Keputusan Haftar, jenderal yang sempat ”mengasingkan diri” di dekat markas Badan Pusat Intelijen AS (CIA) di Langley, Amerika Serikat, untuk mengangkat sebagian blokade minyak di wilayah yang dikuasainya, Sirte, tak bisa dipandang sebelah mata. Kuku pengaruhnya masih kuat mencengkeram wilayah Libya timur.
Bagi Haftar, Sirte adalah wilayah kunci. Tak hanya bagi dirinya dan kelompoknya, tetapi juga kehidupan rakyat Libya secara keseluruhan karena adanya ladang-ladang minyak di Sirte. Minyak adalah mata uang yang penting bagi seterunya di wilayah Libya barat, termasuk Sarraj sendiri.

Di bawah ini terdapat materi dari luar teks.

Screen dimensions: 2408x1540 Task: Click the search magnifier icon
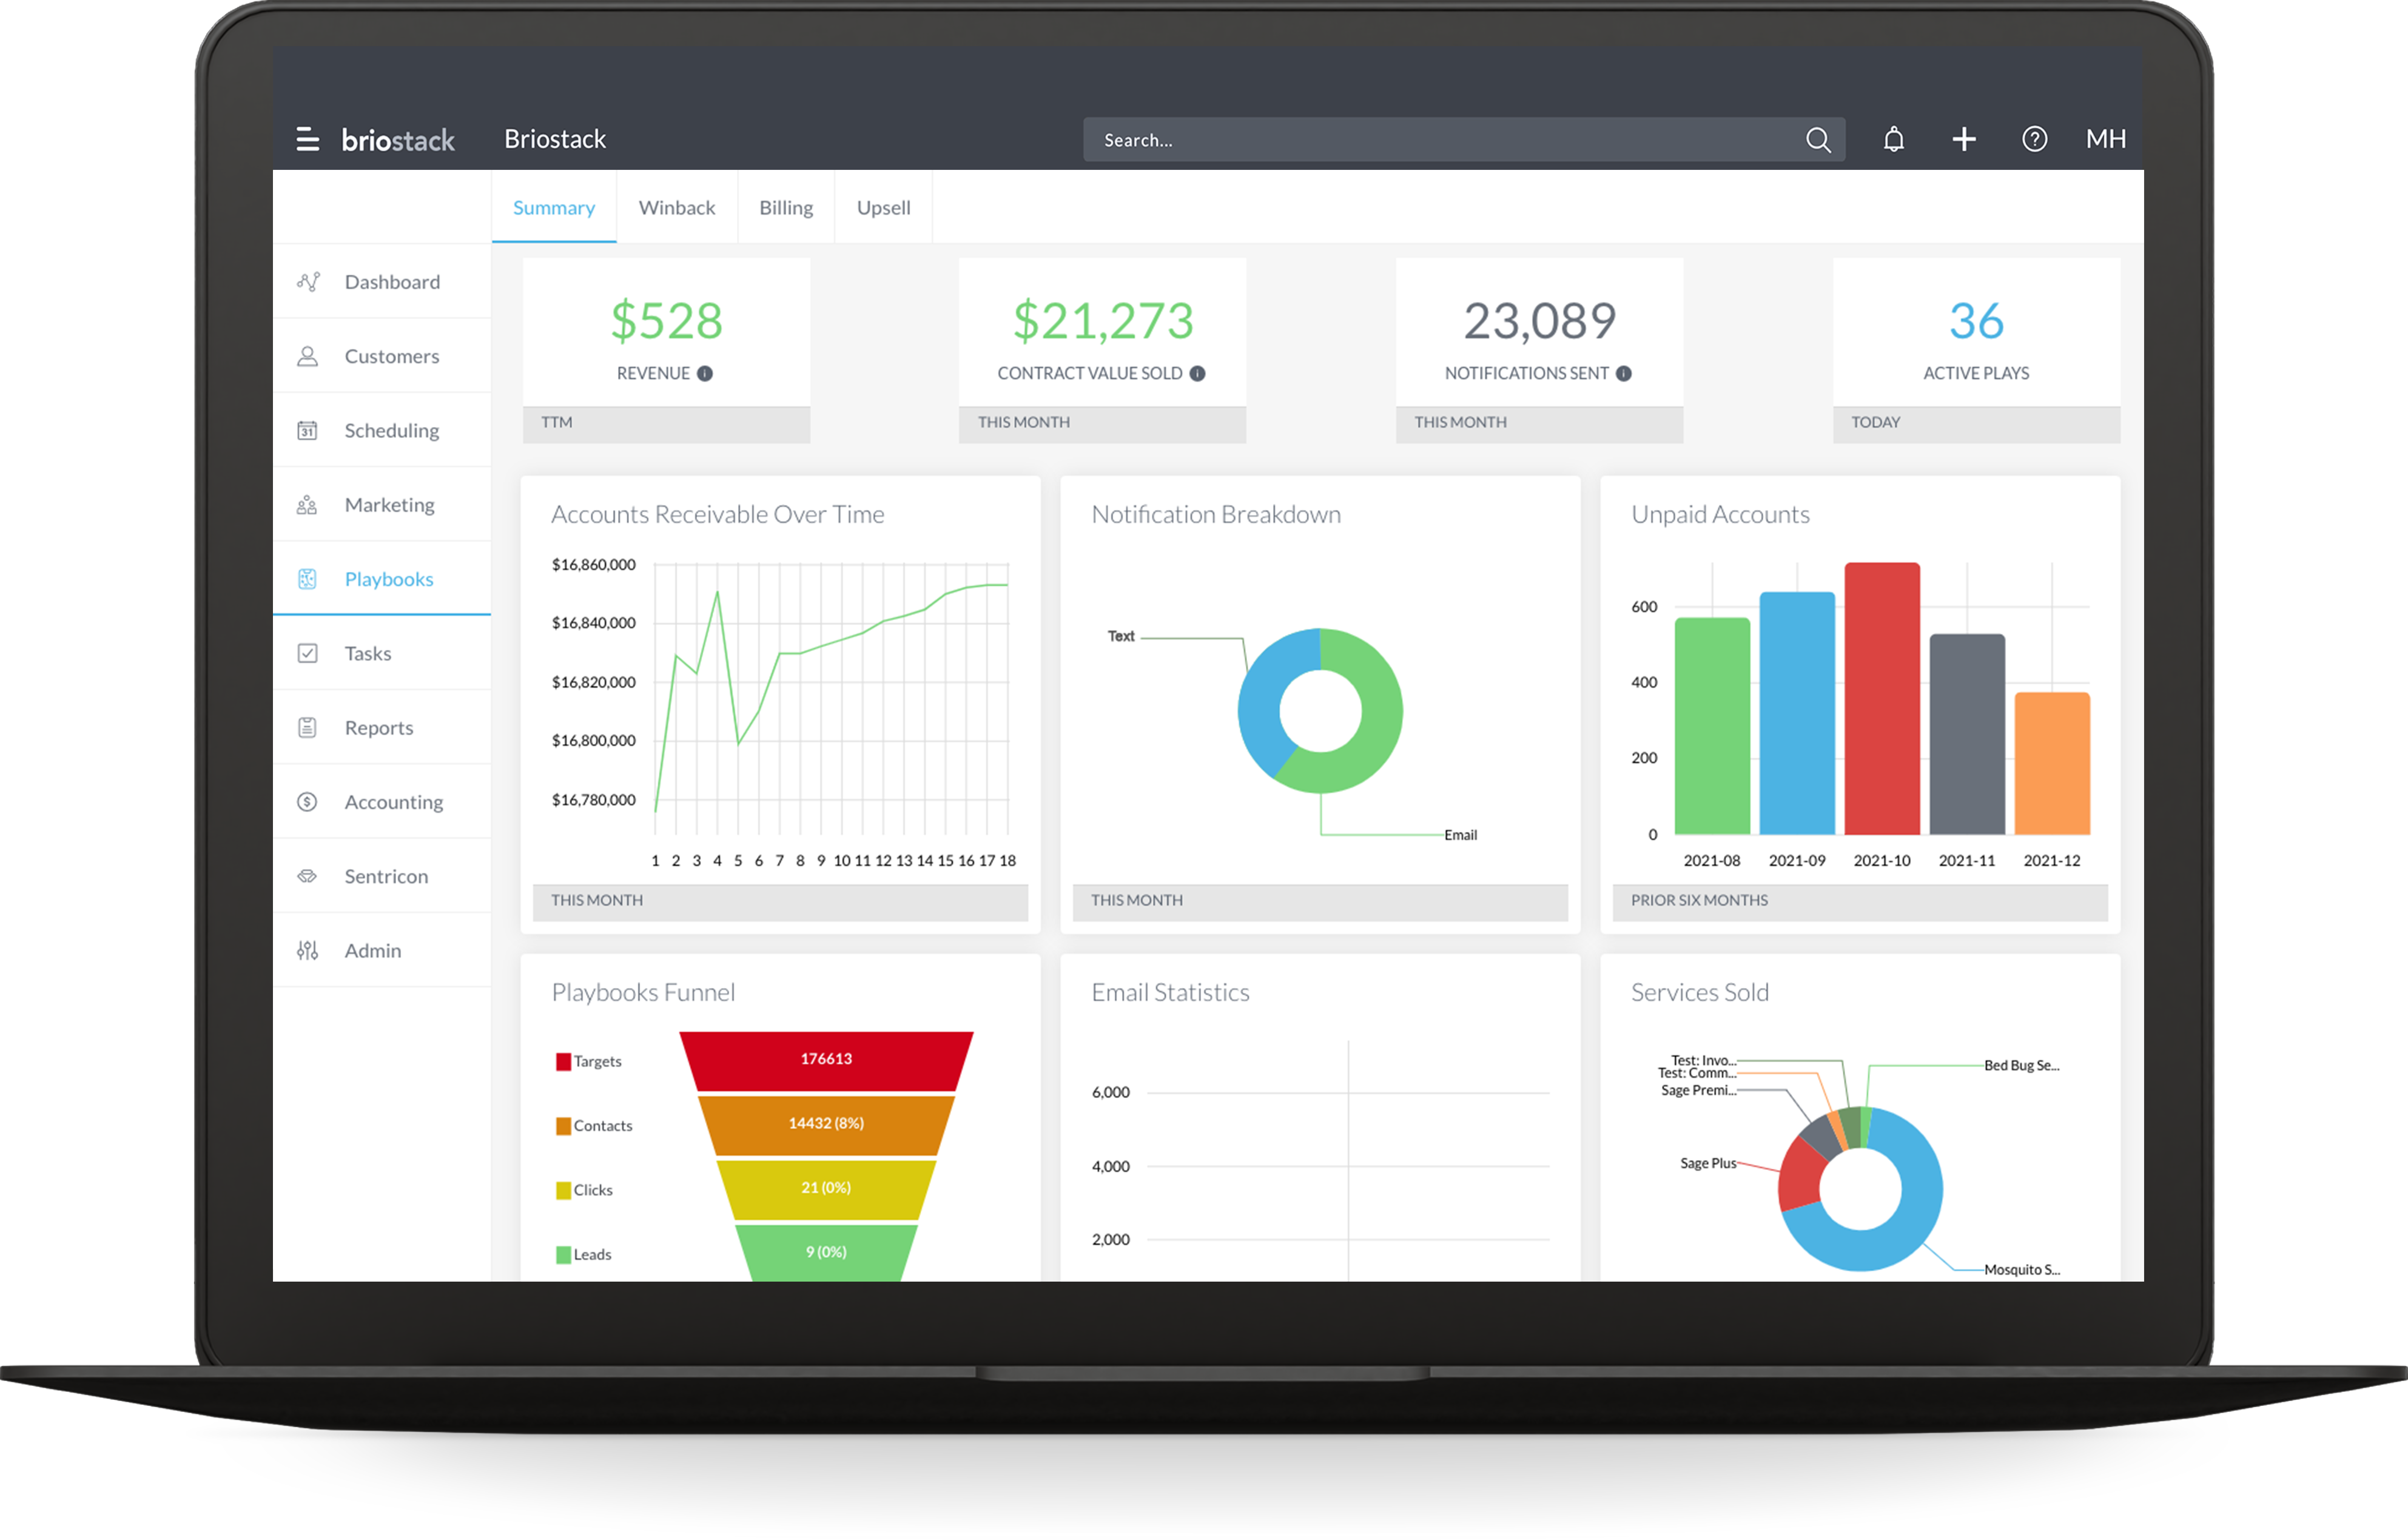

Negara-negara asing, yang sebenarnya tidak memiliki mandat apa pun, kini mencoba mempromosikan dan mendorong faksi-faksi yang bertikai di Libya untuk membentuk pemerintahan bersatu, menggabungkan wilayah barat dan timur. Namun, pada saat yang sama, Haftar (76) mengganggu proses negosiasi.
”Itu adalah bagian besar dari teka-teki yang hilang. Apa yang harus dilakukan dengan Haftar dan bagaimana melibatkannya,” kata seorang diplomat Barat.
Libya tidak memiliki pemerintahan yang terpusat dan kuat setelah tumbangnya diktator Moammar Khadafy, satu dekade lalu. Haftar, yang terdepak oleh Khadafy dan mendapat dukungan dari NATO untuk menggulingkannya, membangun kekuatan di wilayah Libya timur. Seetelah tumbangnya Khadafy, Haftar membangun ”pusat pemerintahannya” di Benghazi. Pada saat bersamaan, PBB mendukung Sarraj untuk menjalankan kekuasaan di Tripoli. Belakangan, Turki juga menyatakan dukungannya kepada Sarraj.
Penguasaan ladang minyak
Kedua pemerintahan paralel ini didanai oleh minyak yang melimpah di tanah Libya. Akan tetapi, ketika Haftar menguji ”kekuatannya” dengan memblokade produksi minyak dari ladang minyak terbesar Libya di Sirte, delapan bulan lalu, kedua pemerintahan itu sama-sama lumpuh. Dan, ketika pada 19 September lalu Haftar mencabut blokade tersebut, produksi minyak secara bertahap kembali mengalir, bukti bahwa ”kekuasaan” Haftar masih bertuah. Penguasaan atas ladang-ladang minyak itu menjadi semacam ”kartu truf” bagi Haftar.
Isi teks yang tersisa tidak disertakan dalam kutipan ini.